-- Start Document passage --

[sudo-discuss] Music resources

Cere Misc cere.misc at gmail.com
Wed Jul 1 10:56:22 PDT 2015


I'm looking at Bitwig as an alternative.  Industry standards change…though
not soon enough, imo.

On Wed, Jul 1, 2015 at 10:37 AM, Andrew Lowe <andrew at lostways.com> wrote:

> Ableton Live is an industry standard now, if you are doing music
> professionally you should have a copy of that. But, you can make good music
> with anything. I have a friend that makes pretty great stuff using only a
> Nintendo DS.
> On Jul 1, 2015 9:28 AM, "Cere Misc" <cere.misc at gmail.com> wrote:
>
>> Ah, I just saw that it's based on Ableton…. :(
>>
>> On Wed, Jul 1, 2015 at 9:27 AM, Cere Misc <cere.misc at gmail.com> wrote:
>>
>>> Andrew.  I'm just like half way through this intro video and really like
>>> his advice.  Do you know if this workshop is based on any particular tool
>>> set?
>>>
>>> On Wed, Jul 1, 2015 at 9:03 AM, Andrew Lowe <andrew at lostways.com> wrote:
>>>
>>>> If you are looking to make electronic music start here:
>>>>
>>>> https://producerdj.com/product/ill-methodology-workshop/
>>>>
>>>> If you want to get serious and you have some money (want to invest in
>>>> it because you want to make music your career) check out the courses on
>>>> dubspot.com
>>>>
>>>> There are also a ton of good stuff on YouTube (and a bunch of crap).
>>>> Focus on stuff from people who are actually making music professionally.
>>>>
>>>> And most importantly, make music, every day. Try not to spend more than
>>>> 5 - 10 hours on a track and then move on to a new one.
>>>>
>>>> If you want to make it to the top 10, you might want or find people who
>>>> have done that before or worked with those people and show them that you
>>>> are dedicated and passionate. Maybe they will let you sit in the studio or
>>>> let you remix something.
>>>>
>>>> Start a soundcloud now if you don't have one already.
>>>>
>>>> --Andrew
>>>> On Jul 1, 2015 12:04 AM, "Adam Munich" <adam at aperture.systems> wrote:
>>>>
>>>>> I've found that music comes from my emotional / feelings side of the
>>>>> brain, and not from the technical side I'm so used to using. It's very
>>>>> strange and unfamiliar, so I must master this art as well.

-- End Document passage --

Aim of the exercise:
According to the music resources thread, at most how long should a person spend on one track before moving on to a new one?

-- Start Supplied material --

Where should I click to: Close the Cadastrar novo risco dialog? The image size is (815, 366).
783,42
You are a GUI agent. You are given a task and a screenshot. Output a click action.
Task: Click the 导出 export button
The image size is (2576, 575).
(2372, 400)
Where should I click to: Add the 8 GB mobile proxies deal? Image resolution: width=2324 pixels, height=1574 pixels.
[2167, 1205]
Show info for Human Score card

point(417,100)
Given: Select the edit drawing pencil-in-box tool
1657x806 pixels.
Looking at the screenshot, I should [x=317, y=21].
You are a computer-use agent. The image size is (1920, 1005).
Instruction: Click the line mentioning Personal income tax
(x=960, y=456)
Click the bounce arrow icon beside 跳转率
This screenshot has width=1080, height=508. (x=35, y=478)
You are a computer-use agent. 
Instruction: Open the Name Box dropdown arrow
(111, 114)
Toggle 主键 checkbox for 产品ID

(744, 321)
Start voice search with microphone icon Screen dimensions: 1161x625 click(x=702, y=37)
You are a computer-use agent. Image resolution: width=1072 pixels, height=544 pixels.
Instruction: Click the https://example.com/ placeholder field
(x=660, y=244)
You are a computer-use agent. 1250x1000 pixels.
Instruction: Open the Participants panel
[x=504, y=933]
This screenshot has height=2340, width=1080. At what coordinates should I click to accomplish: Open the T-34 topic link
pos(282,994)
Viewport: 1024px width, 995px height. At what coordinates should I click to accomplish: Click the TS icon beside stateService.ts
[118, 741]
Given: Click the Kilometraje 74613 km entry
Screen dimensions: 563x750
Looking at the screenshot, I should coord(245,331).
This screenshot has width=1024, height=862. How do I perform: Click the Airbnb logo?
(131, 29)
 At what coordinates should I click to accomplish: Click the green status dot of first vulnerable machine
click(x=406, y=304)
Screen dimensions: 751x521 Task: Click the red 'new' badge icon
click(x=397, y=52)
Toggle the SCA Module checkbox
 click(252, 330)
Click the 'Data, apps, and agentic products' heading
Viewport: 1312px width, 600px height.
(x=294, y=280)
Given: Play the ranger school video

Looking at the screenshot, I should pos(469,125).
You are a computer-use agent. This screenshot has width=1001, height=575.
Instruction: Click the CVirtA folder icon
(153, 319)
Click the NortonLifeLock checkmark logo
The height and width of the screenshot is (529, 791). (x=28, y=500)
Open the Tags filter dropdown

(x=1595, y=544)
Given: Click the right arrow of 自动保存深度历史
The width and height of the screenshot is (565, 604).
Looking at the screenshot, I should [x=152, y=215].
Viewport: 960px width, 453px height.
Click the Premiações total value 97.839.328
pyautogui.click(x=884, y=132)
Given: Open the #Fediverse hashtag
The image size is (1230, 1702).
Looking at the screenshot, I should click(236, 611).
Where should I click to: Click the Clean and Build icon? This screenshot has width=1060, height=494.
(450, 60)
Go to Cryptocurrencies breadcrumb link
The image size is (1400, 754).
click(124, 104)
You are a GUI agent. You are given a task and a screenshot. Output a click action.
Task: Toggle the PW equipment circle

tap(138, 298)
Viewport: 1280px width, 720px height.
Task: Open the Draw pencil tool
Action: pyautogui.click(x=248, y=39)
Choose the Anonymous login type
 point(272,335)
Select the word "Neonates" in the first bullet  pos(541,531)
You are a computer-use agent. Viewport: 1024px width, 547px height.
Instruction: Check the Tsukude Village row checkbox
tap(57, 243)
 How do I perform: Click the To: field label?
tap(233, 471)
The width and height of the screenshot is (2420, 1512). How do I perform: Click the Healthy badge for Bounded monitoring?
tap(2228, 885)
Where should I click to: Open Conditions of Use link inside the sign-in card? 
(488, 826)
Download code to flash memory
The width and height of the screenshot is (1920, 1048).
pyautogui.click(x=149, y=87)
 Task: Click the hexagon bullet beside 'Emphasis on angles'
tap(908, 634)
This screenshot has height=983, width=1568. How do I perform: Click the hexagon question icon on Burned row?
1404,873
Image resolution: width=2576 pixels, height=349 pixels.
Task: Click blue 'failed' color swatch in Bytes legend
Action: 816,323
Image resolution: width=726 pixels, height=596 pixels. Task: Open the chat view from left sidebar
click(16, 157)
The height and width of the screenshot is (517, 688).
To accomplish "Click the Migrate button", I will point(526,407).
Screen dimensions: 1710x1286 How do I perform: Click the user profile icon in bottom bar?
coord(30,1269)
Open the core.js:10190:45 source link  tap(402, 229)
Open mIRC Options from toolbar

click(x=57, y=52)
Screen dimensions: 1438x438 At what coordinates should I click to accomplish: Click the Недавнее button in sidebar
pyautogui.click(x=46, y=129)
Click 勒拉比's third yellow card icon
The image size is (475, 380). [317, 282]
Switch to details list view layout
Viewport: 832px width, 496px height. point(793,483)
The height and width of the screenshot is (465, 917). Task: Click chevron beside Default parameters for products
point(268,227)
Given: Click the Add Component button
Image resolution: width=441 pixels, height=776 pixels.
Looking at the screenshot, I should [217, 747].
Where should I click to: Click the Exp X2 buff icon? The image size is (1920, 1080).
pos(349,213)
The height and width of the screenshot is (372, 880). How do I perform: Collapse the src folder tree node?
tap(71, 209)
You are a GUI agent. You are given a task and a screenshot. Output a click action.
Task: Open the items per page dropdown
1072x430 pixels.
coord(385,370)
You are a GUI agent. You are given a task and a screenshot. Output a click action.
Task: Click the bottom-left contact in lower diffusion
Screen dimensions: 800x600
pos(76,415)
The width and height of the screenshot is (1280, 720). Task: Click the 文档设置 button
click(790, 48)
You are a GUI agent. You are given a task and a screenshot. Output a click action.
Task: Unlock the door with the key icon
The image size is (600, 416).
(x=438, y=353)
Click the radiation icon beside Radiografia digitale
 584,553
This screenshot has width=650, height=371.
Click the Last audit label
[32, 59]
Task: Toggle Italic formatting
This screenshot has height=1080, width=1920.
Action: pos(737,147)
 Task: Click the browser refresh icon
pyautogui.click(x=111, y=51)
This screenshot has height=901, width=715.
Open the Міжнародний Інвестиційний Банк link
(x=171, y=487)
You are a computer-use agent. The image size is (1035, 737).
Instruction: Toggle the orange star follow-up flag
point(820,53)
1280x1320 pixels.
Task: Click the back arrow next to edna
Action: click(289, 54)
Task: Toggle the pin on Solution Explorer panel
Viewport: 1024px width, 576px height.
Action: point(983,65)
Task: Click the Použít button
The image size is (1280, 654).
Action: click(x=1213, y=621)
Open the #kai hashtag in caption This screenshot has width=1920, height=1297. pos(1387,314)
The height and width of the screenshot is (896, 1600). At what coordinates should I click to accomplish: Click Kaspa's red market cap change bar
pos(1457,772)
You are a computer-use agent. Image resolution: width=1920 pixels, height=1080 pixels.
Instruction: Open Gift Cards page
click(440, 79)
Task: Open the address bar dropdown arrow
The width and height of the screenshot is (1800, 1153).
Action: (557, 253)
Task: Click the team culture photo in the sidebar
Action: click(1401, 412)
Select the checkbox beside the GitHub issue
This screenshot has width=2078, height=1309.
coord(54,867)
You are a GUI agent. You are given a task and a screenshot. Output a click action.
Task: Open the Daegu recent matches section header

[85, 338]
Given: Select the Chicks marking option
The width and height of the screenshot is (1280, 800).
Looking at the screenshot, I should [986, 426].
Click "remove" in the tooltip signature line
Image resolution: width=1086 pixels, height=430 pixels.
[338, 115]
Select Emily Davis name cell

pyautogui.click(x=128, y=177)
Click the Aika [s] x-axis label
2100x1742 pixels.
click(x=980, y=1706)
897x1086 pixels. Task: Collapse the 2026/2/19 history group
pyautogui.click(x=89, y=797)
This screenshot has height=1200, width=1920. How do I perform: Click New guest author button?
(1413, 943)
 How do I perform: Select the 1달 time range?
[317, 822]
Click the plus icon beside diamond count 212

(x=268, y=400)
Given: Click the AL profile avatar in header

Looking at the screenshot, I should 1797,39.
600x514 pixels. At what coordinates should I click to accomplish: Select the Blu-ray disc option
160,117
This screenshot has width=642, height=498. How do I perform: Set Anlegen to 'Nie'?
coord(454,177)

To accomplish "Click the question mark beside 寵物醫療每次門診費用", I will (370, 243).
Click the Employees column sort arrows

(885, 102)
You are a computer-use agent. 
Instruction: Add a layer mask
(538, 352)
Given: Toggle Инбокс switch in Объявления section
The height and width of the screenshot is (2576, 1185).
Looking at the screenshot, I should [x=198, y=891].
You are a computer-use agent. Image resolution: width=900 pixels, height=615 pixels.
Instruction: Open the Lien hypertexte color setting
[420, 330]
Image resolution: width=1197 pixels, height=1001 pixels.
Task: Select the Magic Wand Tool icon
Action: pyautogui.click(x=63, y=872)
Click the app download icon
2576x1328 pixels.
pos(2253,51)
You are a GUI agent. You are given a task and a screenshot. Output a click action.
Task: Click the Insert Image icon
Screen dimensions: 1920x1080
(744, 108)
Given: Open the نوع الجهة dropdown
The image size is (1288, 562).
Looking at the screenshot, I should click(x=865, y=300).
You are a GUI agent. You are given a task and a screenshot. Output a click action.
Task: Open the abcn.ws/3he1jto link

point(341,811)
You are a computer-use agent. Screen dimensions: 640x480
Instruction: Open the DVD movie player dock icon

-- End Supplied material --

Result of the task:
No more than 5 to 10 hours.